One of our readers is involved with the international Christian relief organization Samaritan’s Purse, and in recent days helped set up a 54-bed specialized respiratory-care unit in the parking lot of Antelope Valley Hospital in Lancaster, California, in the northern part of Los Angeles County.

The number of deaths in Los Angeles County is so much higher than usual for so long, the county has loosened air-quality regulations that apply to crematoriums.

As the death toll continued to climb, South Coast Air Quality Management District issued an emergency order Sunday, temporarily suspending some of its restrictions placed on the county’s crematories to help them cope with the backlog in human remains caused by the deadly outbreak.

AQMD permits contain limits on the number of human remains that can be cremated each month, to help control air quality, the agency said in a media release. The county’s coroner and public health officials requested that the agency ease the limits.

The county’s morgue, as well as mortuaries and funeral homes, have grown weary, lagging behind the mounting death toll. Refrigerated trailers are now in use outside nearly every hospital in the county, to cope with the overflow as morticians labor to keep pace.

In certain circles online, it is an article of faith that the pandemic isn’t as bad as health officials and the mainstream media says, that fears of serious health consequences are overstated, and that few if any hospitals are in real danger of reaching capacity.

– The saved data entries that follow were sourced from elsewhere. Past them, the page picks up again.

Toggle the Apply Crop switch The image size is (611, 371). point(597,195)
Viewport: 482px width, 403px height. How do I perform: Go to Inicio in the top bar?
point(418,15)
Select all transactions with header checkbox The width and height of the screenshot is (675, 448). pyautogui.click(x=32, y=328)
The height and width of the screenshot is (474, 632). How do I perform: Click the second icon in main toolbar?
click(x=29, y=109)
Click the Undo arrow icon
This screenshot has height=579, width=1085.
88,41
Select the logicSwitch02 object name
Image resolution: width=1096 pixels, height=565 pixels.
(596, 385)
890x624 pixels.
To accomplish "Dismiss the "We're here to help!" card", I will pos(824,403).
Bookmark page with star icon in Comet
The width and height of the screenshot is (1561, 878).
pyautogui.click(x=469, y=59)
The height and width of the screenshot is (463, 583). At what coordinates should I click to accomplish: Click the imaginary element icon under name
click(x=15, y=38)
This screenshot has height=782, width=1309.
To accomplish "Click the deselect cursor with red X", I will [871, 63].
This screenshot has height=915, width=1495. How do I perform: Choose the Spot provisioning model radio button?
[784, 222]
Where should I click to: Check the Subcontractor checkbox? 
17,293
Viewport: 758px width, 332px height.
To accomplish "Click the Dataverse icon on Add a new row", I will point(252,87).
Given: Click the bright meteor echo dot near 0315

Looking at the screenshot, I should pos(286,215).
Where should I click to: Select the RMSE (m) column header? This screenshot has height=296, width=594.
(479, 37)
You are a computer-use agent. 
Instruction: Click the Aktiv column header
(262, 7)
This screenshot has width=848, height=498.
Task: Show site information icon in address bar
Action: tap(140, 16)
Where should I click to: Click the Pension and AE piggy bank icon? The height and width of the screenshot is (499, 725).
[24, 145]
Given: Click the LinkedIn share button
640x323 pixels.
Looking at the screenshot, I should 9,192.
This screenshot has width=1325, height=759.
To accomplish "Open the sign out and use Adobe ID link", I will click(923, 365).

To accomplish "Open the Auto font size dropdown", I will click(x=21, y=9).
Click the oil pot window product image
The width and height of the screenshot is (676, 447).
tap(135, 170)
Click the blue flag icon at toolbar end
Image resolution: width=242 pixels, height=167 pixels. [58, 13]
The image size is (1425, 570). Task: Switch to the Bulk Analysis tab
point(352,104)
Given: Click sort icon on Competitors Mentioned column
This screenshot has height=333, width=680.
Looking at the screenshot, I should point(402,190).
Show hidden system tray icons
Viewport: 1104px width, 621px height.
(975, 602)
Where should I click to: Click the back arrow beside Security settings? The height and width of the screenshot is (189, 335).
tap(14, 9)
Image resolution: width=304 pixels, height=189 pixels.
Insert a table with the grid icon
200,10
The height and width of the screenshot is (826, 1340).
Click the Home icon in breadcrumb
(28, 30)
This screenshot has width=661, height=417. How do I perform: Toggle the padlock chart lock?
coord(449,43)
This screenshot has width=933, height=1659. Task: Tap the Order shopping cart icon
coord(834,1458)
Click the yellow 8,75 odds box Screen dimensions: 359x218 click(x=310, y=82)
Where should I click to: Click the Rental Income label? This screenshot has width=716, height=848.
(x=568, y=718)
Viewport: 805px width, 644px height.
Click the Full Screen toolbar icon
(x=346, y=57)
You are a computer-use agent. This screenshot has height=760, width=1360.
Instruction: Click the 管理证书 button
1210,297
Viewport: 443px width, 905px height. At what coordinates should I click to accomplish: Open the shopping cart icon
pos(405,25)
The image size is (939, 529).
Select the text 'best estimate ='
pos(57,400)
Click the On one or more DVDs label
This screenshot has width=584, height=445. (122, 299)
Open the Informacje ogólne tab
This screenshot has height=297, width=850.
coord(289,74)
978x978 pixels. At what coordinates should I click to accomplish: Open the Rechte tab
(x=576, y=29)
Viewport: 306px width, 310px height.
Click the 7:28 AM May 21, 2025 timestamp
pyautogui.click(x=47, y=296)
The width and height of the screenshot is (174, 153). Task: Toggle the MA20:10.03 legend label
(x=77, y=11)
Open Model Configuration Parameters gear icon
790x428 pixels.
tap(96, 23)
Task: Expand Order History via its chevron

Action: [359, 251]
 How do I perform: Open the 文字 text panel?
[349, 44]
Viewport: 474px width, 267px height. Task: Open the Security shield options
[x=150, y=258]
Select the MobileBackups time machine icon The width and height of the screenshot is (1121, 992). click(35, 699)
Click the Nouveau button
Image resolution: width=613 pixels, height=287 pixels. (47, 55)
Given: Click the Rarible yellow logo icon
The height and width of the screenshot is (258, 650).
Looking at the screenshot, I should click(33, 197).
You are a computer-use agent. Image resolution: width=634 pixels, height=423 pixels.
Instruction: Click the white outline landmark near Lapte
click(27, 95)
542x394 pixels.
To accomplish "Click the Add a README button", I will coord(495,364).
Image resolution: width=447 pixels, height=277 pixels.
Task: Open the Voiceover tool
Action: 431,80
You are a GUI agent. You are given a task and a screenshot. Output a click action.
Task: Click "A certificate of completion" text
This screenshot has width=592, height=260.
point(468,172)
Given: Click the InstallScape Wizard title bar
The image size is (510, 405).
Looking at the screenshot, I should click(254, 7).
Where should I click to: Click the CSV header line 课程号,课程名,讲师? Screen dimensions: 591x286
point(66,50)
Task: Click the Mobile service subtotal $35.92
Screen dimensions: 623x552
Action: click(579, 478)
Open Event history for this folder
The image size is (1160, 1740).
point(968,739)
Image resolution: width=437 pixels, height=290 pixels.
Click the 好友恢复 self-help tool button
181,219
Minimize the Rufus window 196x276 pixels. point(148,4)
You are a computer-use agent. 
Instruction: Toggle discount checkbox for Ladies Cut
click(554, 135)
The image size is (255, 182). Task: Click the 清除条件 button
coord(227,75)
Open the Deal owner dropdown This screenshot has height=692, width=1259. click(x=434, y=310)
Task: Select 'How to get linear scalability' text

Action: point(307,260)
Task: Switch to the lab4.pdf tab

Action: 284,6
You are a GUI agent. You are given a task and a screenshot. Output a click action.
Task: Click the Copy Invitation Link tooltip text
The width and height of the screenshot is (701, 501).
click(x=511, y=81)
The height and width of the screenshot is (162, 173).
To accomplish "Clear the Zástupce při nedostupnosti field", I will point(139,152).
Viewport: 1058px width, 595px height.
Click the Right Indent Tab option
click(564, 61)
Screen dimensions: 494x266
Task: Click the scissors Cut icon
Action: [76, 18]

This virus was destined to be a brutal ordeal for the country, no matter what policy changes were put into place at the outset. But we have been hindered from the start by a surprisingly widespread sense of blind denial, perhaps never more perfectly articulated than in Eric Trump’s declaration in May, “Guess what, after November 3 coronavirus will magically all of a sudden go away and disappear and everybody will be able to reopen.”

The U.S. death toll from the COVID-19 pandemic on Worldometers on Election Day 2020 was 238,511 people; it is now past 407,000. The virus did not “magically all of a sudden go away and disappear.” The pandemic got worse. Eric Trump has access to all of the same information that the rest of us do, but two months into the pandemic, he could only conceive of it as a media conspiracy designed to ensure his father’s defeat in the presidential election.

Conspiracy theories aren’t just dangerous because of online cranks.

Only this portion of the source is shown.